Tuesday, November 28, 2006

Disposable email addresses


I noticed this on /. : 10-Minute Mail, a new service that lets you create a "throw-away" email address to use when signing up with a new online service. Most services require you to "verify" your email address by clicking on a link they send you, and usually once this is done, you don't want to ever get email from them again. (If you do, you would consider it spam).

As the name indicates, your 10-Minute-Mail account is only valid for 10 minutes (you can extend this if needed). That is normally plenty time to validate the address. There are two big disadvantages with this system, though:


  1. Sometimes you may actually want to get email from the online service, for example if you forget your password and they email you a new one. I don't know if 10-Minute-Mail lets you re-activate an email address when you know it is about to receive email you want to read?

  2. The email address generated is not very easy to remember (e.g. mail44901@10minutemail.com). If your email address is your sign-in/account name, you're stuck remembering a seperate, cryptic email for each service.

An alternative is http://www.dodgeit.com/, which provides free, receive-only email accounts. You can choose the address (good), and subscribe to a RSS feed to get notified when new mail arrives (nice). A slight downside is that since everyone shares the @dodgeit.com domain, you probably won't be able to get bob@dodgeit.com or amazon@dodgeit.com.


A solution that myself and a few friends use requires having your own domain (quite cheap), and having the domain set up to allow "catch-all" email forwarding. The way this works is that any email received by you domain that doesn't match a real account is forwarded to a real email address you specify (and that no-one can see publicly).
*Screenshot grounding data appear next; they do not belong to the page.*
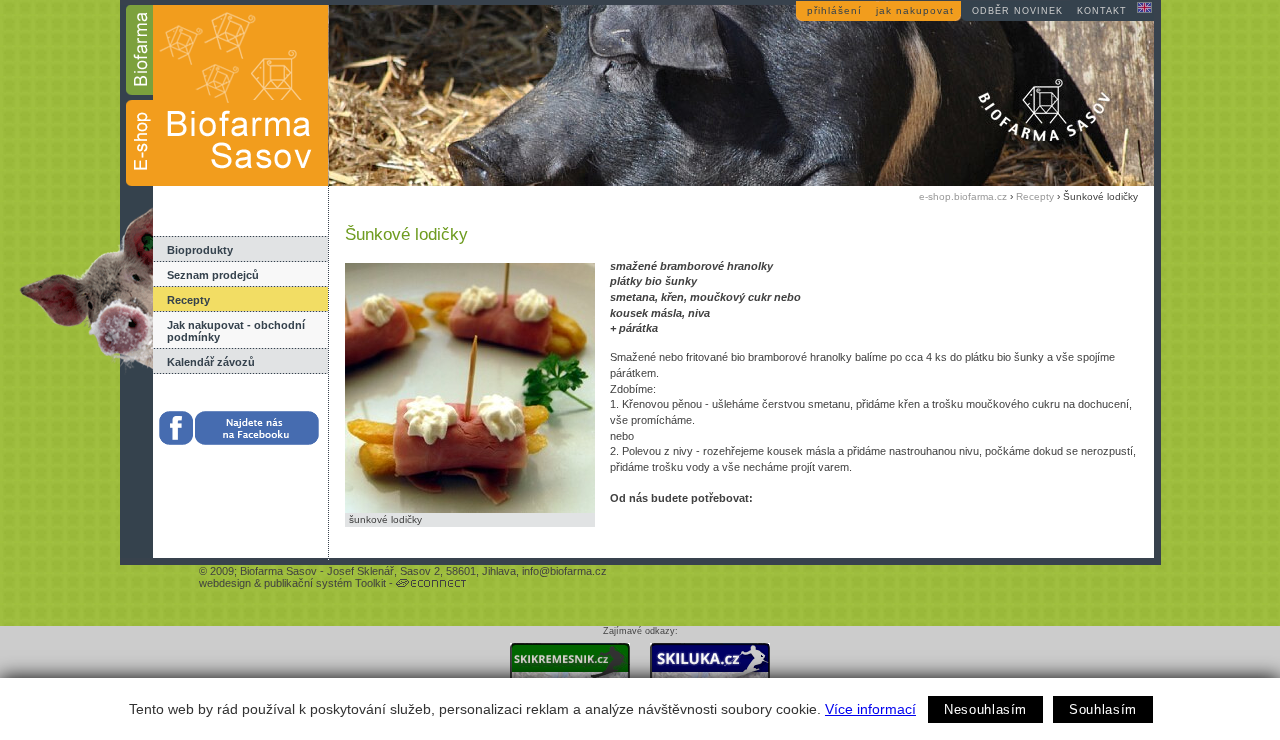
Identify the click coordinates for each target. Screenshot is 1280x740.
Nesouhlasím (985, 709)
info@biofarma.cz (564, 571)
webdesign (225, 583)
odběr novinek (1017, 11)
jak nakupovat (915, 10)
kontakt (1102, 11)
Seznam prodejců (213, 275)
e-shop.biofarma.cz (963, 196)
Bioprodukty (200, 250)
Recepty (188, 300)
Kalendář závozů (211, 362)
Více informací (870, 709)
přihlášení (834, 10)
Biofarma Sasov (278, 571)
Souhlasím (1103, 709)
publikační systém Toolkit (325, 583)
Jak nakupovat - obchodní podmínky (236, 331)
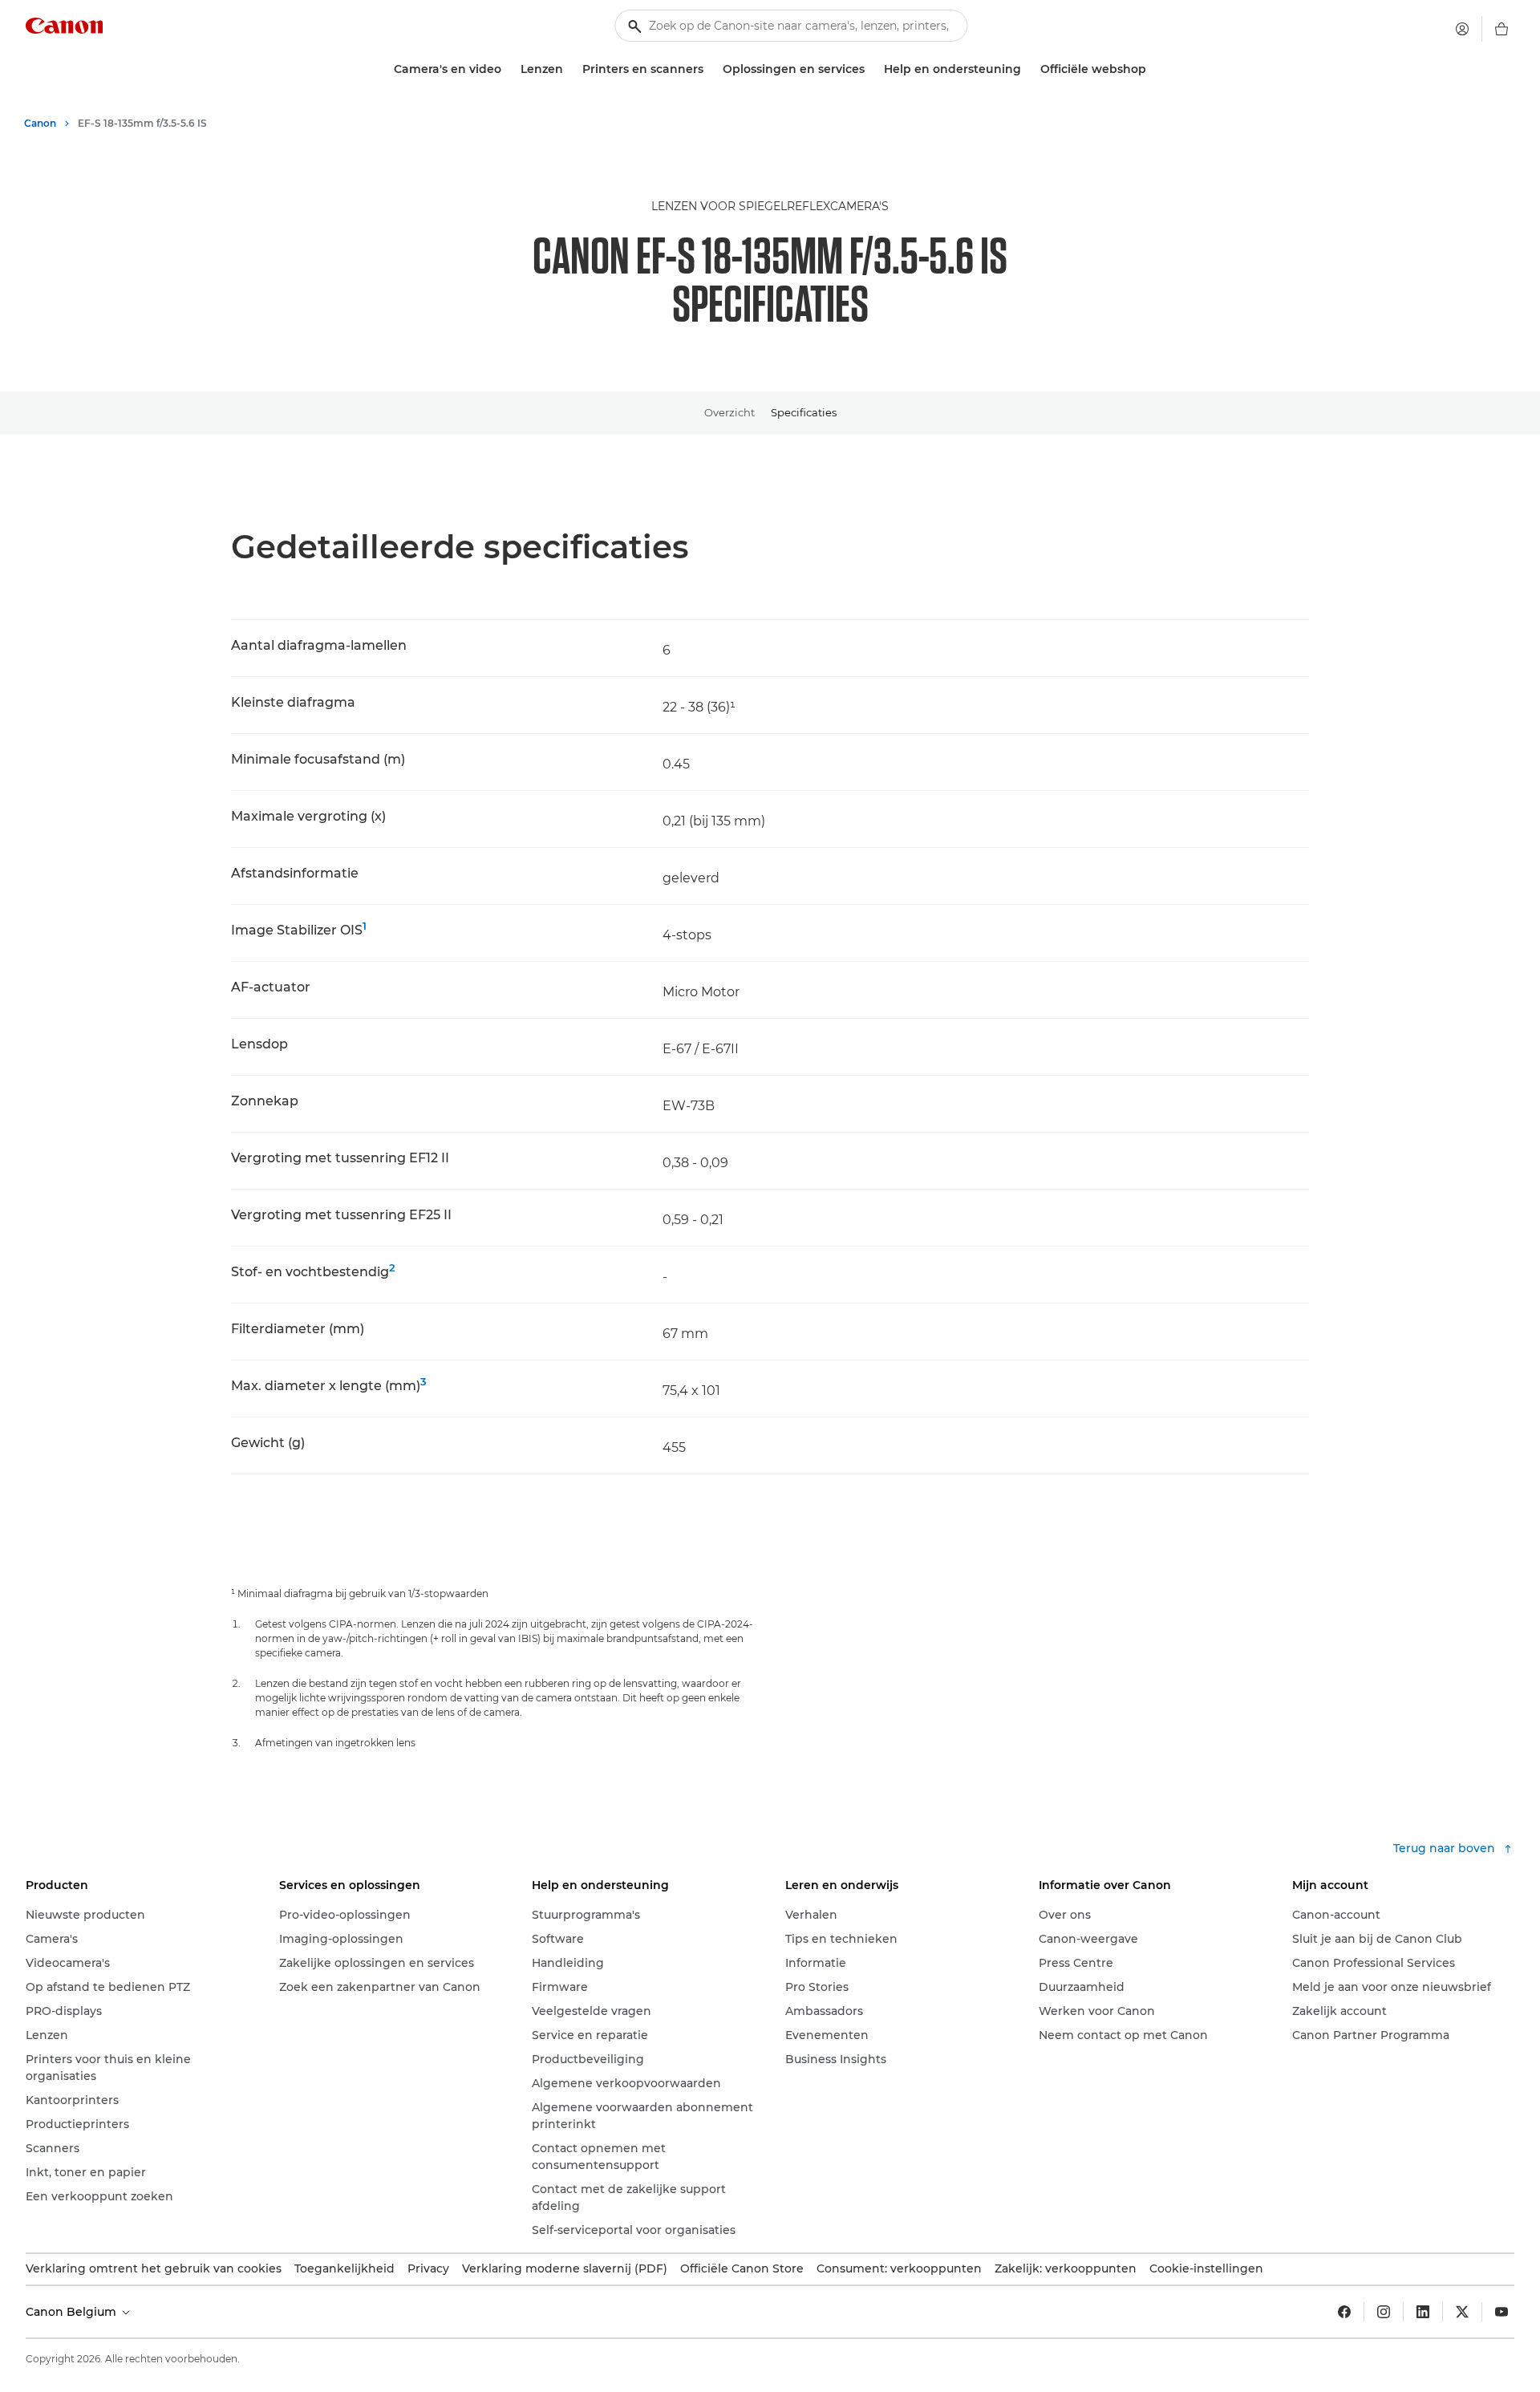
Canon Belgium (73, 2312)
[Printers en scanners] (709, 69)
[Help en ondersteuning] (1027, 69)
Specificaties (804, 412)
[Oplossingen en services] (871, 69)
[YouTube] (1501, 2311)
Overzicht (729, 412)
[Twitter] (1462, 2311)
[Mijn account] (1462, 29)
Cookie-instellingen (1206, 2268)
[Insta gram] (1383, 2311)
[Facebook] (1344, 2311)
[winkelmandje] (1501, 29)
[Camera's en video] (507, 69)
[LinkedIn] (1422, 2311)
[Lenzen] (569, 69)
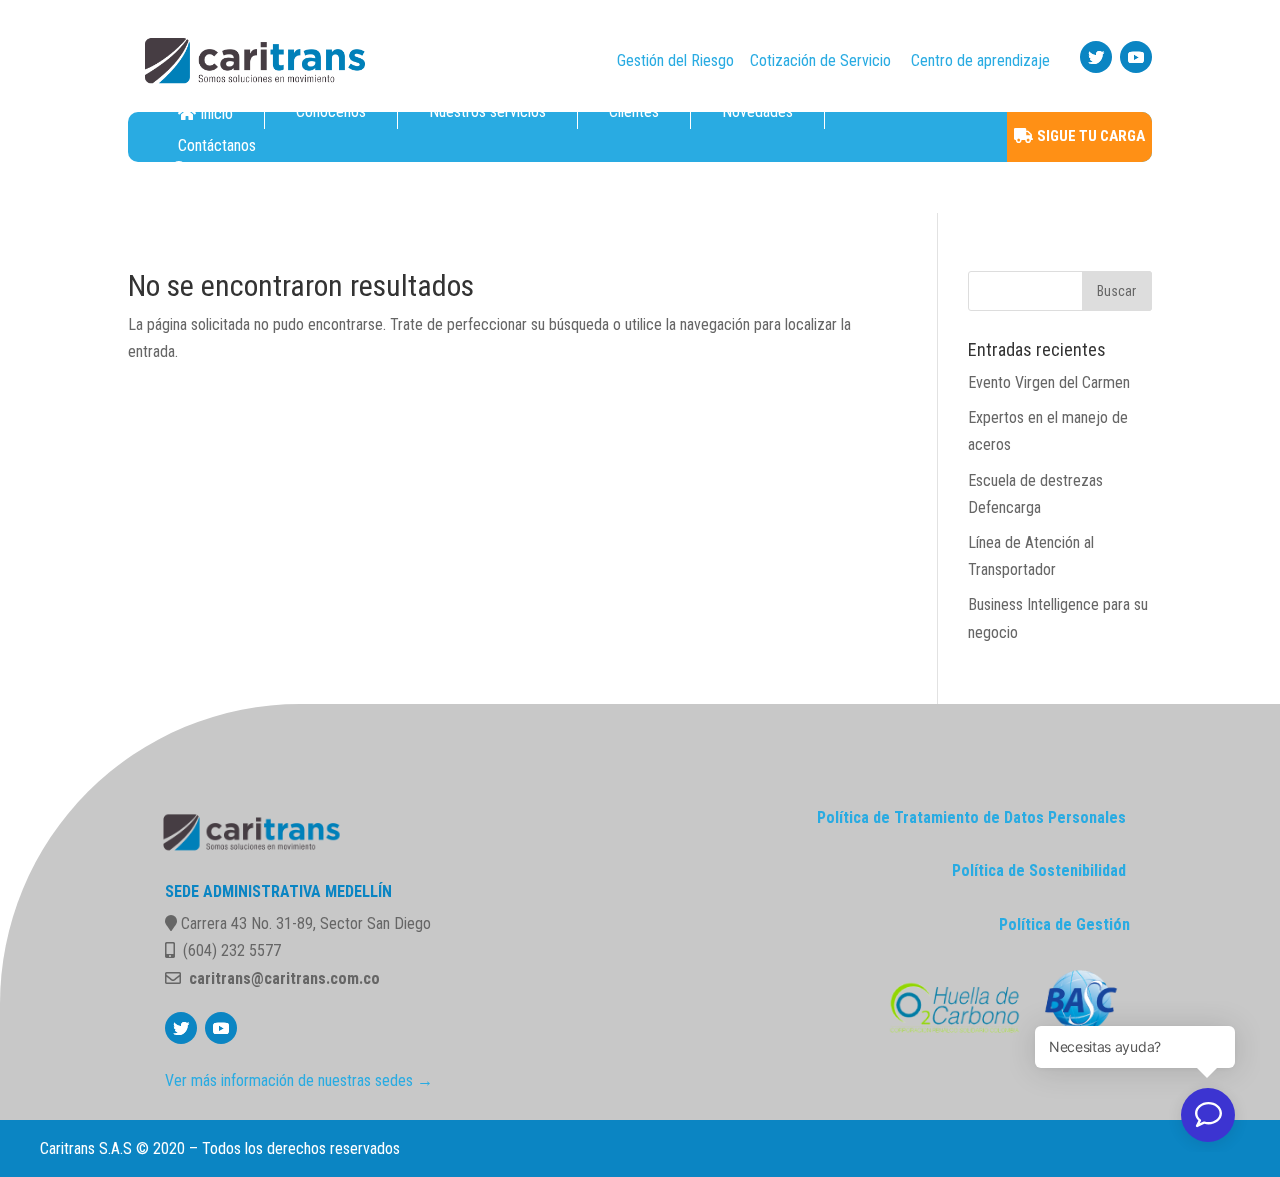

So, if you are signing up with CoolNewStuff.com, you could use an email address of CoolNewStuff@mydomain.com. Then, the few initial emails you get from CoolNewStuff.com would be sent to your real address. If at some point you start getting spam sent to this email address, you can filter it out easily.


Why not just use a single fake email address for all your online services? So that you can figure out who to blame if your account starts getting spam (usually this means the company sold your information, is spamming themselves, or has been hacked).